TL;DR: In statistics and machine learning, "kernel methods" refer to two different families of methods, one based on convolution, the other on hiding a basis expansion in the guise of a sum over data points. These use two different (but overlapping) sets of kernels. In both cases, the name "kernel" comes from some problems involving integrals in mathematical physics. (TL;DR of the TL;DR: Blame the mathematicians.)

"Kernel" is one of those terms which is used in many distinct-but-related senses across different areas of mathematics (like "normal"). The common metaphor is "the seed (in some sense) from which some larger object or structure grows (in some sense)". In particular, in physics, there are a lot of problems which involve integral operators $ \mathcal{I} $ that map one function, say $ f $, to a new function $ \mathcal{I} f $, by the relationship \[ (\mathcal{I}f)(x) = \int{f(z) K(x, z) dz} \] The inner function $ K(x,z) $ is called the kernel of the operator. (Or at least that's what it came to be called in English; a lot of this was first worked out in German, in the ~~1800s, and I don't know the original German technical term~~ very early 1900s, and the German word was Kern. [See update below.])

A particularly important class of integral operators, both in physics and in a lot of other fields, take the form \[ \int{f(z) G(x-z) dz} \] That is, the kernel isn't a two-argument function, of $ x $ and $ z $, but another one-argument function, only involving the difference between $ x $ and $ z $, say $ u = x-z $. This came to be called (in English) the convolution of the two functions $ f $ and $ G $. (The German original was Faltung; as late as 1933, an American mathematician writing about this uses that term because "there is no good English word" (*). I am told one would ordinarily translate this as something like "folding".) It was recognized a long time ago that if $ G(u) $ is a probability density function (pdf), then $ \int{f(z) G(x-z) dz} $ gives a weighted average of all the values of $ f $, with the weight given to $ f(z) $ depending on how close $ x $ is to $ z $. This implies that $ \overline{f}(x) = \int{f(z) G(x-z) dz} $ is a new function, related to $ f(x) $, but smoother, because $ \overline{f} $ is averaging out the oscillations and extremes of $ f $.

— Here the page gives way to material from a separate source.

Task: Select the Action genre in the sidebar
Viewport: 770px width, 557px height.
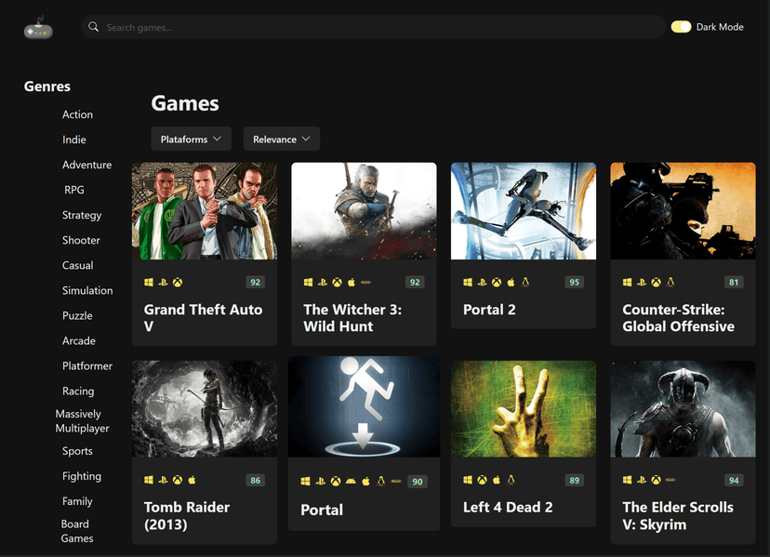Action: (x=77, y=114)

In the 1950s, the leading statisticians were, overwhelmingly, trained as mathematicians, and a lot of that mathematics was stuff which had grown out of mathematical physics, so a great deal of this mathematics was very familiar to them. (They were creating the graduate programs which would train statisticians as statisticians.) In particular, one cluster of statisticians who were doing (what we'd now call) signal processing were very interested in estimating the power spectra of radio (and other) signals --- how much energy was transmitted at each frequency. (This turns out to be very important for prediction and control.) The raw power spectra were extremely noisy, and the statisticians realized that by convolving those raw spectra with Gaussian (or other) kernels, they could get something much smoother and more stable, in effect trading some bias for a very large variance reduction. It was then quickly realized that the same idea could be used to estimate probability densities, convolving the empirical distribution with smooth kernels. And a few years after that, in 1964, Nadaraya and Watson (independently) realized that you could use this to do regression.

So the "kernel" in "kernel density estimation" and "kernel smoothing" is kernel in the sense of function-you-convolve-the-data-with.

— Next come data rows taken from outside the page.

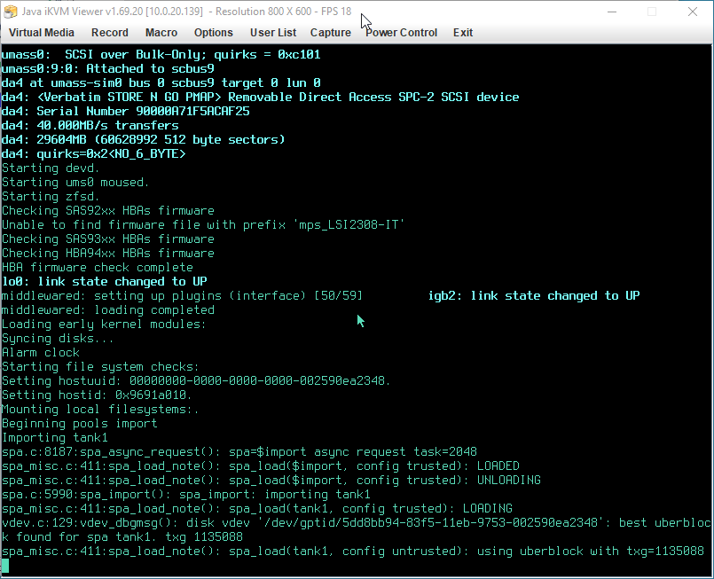714x579 pixels.
Task: Click the 'igb2: link state changed' message
Action: [533, 295]
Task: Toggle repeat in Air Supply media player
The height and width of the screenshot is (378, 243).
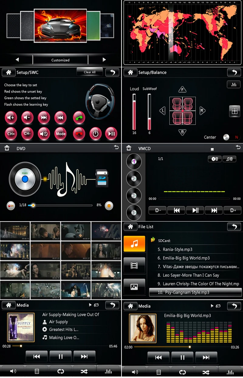Action: (x=61, y=371)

There is another set of methods, also called "kernel methods", which look rather different. Go back to how I defined integral operators: \[ (\mathcal{I}f)(x) = \int{f(z) K(x,z) dz} \] This is a linear transformation on functions: $ \mathcal{I}(af + bg) = a\mathcal{I}f + b \mathcal{I}g $, for any scalars $ a, b $ and functions $ f, g $. Just as multiplying by a matrix is a linear transformation on vectors, integral operators are (one kind of) linear transformation of functions. Just as matrices have eigenvectors, integral operators have eigenfunctions, where \[ \mathcal{I}\phi = \lambda \phi \] for some scalar $ \lambda $, the eigenvalue. (Eigen- is German again; roughly "self-" or "own-".) For some integral operators, i.e., for some kernels $ K(x,z) $, the eigenfunctions $ \phi_1, \phi_2, \ldots $ actually form a basis, meaning that, for any (well-behaved) function $ f $ \[ f(x) = \sum_{i=1}^{\infty}{c_i \phi_i(x)} \] (Alternately, we can always define a space of functions as "everything we can get by taking linear combinations of these eigenfunctions".)

Writing arbitrary functions as weighted sums of basis functions is a very old trick in math. Doing regression in terms of some set of basis functions is almost as old as a trick in statistics. So the eigenfunctions of (nice) integral operators can be the basis functions we use for regression.

That doesn't single them out from any other set of basis functions, but, again in the 1950s, people realized that kernels which satisfy some properties (like symmetry and non-negativity) can themselves be expressed in terms of the eigenfunctions and eigenvalues: \[ K(x,z) = \sum_{i=1}^{\infty}{\lambda_i \phi_i(x) \phi_i(z)} \] The usual (and correct!) explanation is to think of mapping $ x $ to the vector of function values ("features") $ (\phi_1(x), \phi_2(x) , \ldots ) $; doing the same thing to $ z $; and then taking the (weighted) inner product between those vectors. As we say: "$ K(x,z) $ is an inner product in feature space". Any linear method you can write in terms of inner products thus has a "kernelized" equivalent. (For example.)

This also implies that a weighted sum of kernel functions is equivalent to a weighted sum of eigenfunctions: \[ \sum_{i=1}^{n}{a_i K(x, x_i)} = \sum_{j=1}^{\infty}{b_j \phi_j(x)} \] (EXERCISE: Find an expression for $ b_j $.)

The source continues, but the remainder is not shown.